(EXERCISE DATA begins)
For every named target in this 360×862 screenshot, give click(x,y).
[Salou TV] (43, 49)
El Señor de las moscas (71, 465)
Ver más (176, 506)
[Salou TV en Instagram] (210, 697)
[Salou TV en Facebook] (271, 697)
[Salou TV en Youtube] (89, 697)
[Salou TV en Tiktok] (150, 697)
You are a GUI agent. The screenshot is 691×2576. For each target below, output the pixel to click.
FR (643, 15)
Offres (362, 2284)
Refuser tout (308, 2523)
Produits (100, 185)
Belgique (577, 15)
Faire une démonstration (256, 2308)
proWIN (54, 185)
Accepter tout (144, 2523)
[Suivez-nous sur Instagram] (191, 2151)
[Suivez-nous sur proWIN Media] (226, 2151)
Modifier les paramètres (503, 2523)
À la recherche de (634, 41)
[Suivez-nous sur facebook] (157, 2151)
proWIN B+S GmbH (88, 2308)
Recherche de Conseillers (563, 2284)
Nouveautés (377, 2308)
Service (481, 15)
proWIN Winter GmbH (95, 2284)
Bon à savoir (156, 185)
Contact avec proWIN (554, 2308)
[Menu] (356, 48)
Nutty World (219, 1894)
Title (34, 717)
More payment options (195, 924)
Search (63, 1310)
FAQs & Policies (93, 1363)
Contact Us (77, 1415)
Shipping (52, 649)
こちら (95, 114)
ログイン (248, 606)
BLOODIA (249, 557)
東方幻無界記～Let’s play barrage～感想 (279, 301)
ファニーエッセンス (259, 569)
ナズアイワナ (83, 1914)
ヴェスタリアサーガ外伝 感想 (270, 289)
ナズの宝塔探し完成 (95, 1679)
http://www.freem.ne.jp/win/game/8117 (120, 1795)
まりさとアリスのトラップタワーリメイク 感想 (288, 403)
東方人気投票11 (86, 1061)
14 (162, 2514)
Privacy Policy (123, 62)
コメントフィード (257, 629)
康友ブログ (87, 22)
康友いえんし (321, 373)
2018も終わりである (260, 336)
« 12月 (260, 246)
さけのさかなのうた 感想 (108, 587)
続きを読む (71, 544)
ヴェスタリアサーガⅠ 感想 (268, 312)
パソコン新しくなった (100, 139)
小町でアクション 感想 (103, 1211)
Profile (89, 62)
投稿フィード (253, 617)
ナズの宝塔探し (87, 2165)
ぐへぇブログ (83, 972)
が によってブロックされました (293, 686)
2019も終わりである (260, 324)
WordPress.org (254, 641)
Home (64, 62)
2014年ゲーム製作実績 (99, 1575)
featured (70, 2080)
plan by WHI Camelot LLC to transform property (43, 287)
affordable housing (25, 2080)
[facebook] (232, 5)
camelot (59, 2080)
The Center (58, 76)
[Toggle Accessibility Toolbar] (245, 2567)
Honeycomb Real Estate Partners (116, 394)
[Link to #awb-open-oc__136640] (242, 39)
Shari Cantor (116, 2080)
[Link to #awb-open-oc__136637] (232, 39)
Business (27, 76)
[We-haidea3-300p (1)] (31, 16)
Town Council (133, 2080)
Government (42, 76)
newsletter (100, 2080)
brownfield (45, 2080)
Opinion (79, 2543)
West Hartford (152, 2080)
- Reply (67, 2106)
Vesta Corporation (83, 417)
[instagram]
(EXERCISE DATA ends)
_TRY IT_. Filter the data above by the word "proWIN" and copy every line that matches.

_ANSWER FOR THIS EXERCISE_.
proWIN (54, 185)
[Suivez-nous sur proWIN Media] (226, 2151)
proWIN B+S GmbH (88, 2308)
proWIN Winter GmbH (95, 2284)
Contact avec proWIN (554, 2308)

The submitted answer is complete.